Now here was a bus worthy of its low number high status – a frequent, popular, busy and efficient service that took us (in an hour and a half) from the centre of Ilford looking lively and purposeful if not affluent straight into the heart of the city. Even mid-afternoon on a bendy bus there were people standing as the varied diverse populations of Manor Park and Forest Gate and Stratford got on and off – going down to the Whitechapel markets? Going to visit or attend the Royal London Hospital? We also passed both the University of East London and the big site for Queen Mary’s, and the students, with their phones, populated the bus also.
Interestingly Queen Mary's London, which under that name was actually founded in 1885 now cites its origins as from 1123 when St. Bartholomew’s (Bart’s hospital & medical school) was founded – how to age over 700 years in one fell swoop! However, there are different bits of the campus dotted all along this route.
We saw some fine local civic architecture in the now replaced but listed Carnegie library and the not quite defunct St. Clement’s Hospital. Interesting that some of the street signs should say Poplar rather than London Borough of Tower Hamlets or Hackney, harking back to London County Council days before 1965 (for an interesting website on London history see here) – not sure whether that was a reflection of local pride or not having enough money to re-do the street signs?

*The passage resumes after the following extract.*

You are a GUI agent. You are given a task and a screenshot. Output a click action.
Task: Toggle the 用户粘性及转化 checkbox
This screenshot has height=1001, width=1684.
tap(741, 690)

[You may wonder why I have failed to mention the Whitechapel Gallery founded 1901 in the spirit of bringing ART to the East End – well, although the spanking new extension has been well and truly opened by the time this journey is blogged. we actually travelled past it just a couple of weeks before the ceremony – but here is a link about the extension to show willing.]

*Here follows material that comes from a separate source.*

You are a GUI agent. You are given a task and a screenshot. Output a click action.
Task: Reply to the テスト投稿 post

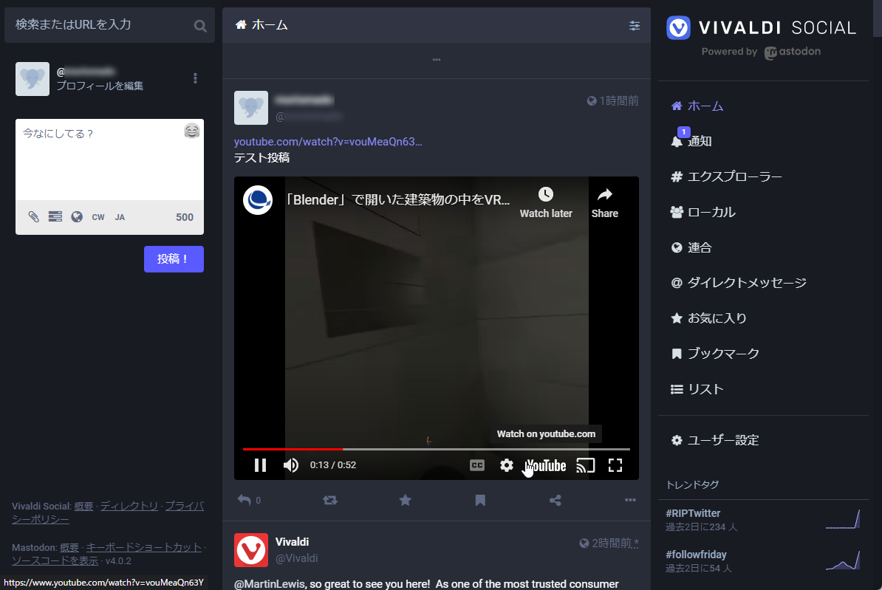(243, 500)
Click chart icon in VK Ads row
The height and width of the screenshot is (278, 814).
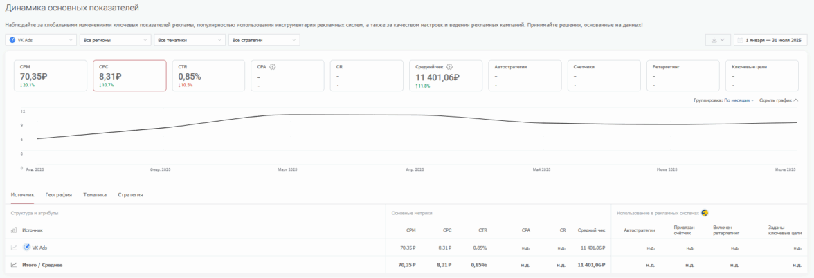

As we crossed over the Lea we noticed the amount of buildings demolished from years back and the cranes in place – signs of the coming Olympics no doubt. Interestingly down towards Aldgate the wealth of the city has started to encroach outwards and east and the contrasts were then stark between what the early part of the trip had indicated (small, mainly Asian owned businesses) and then the Gherkin, which is very photogenic – not that we managed anything so good from a crowded bus – the Bank of England etc. The less said about banking the better. Cornhill, Cheapside and Holborn are much more accessible by bus than any other vehicle and though it was raining by now the Number 25 thoughtfully deposited us by the side entrance of John Lewis after an hour and a half of excellent entertainment.
P.S. To be perfectly honest, the Route 25, which is a single-decker articulated or bendy bus is not very photo-friendly, especially when it is raining and crowded, so these pictures relate to stages on the trip but have been 'borrowed' from other routes within our ever-growing archive.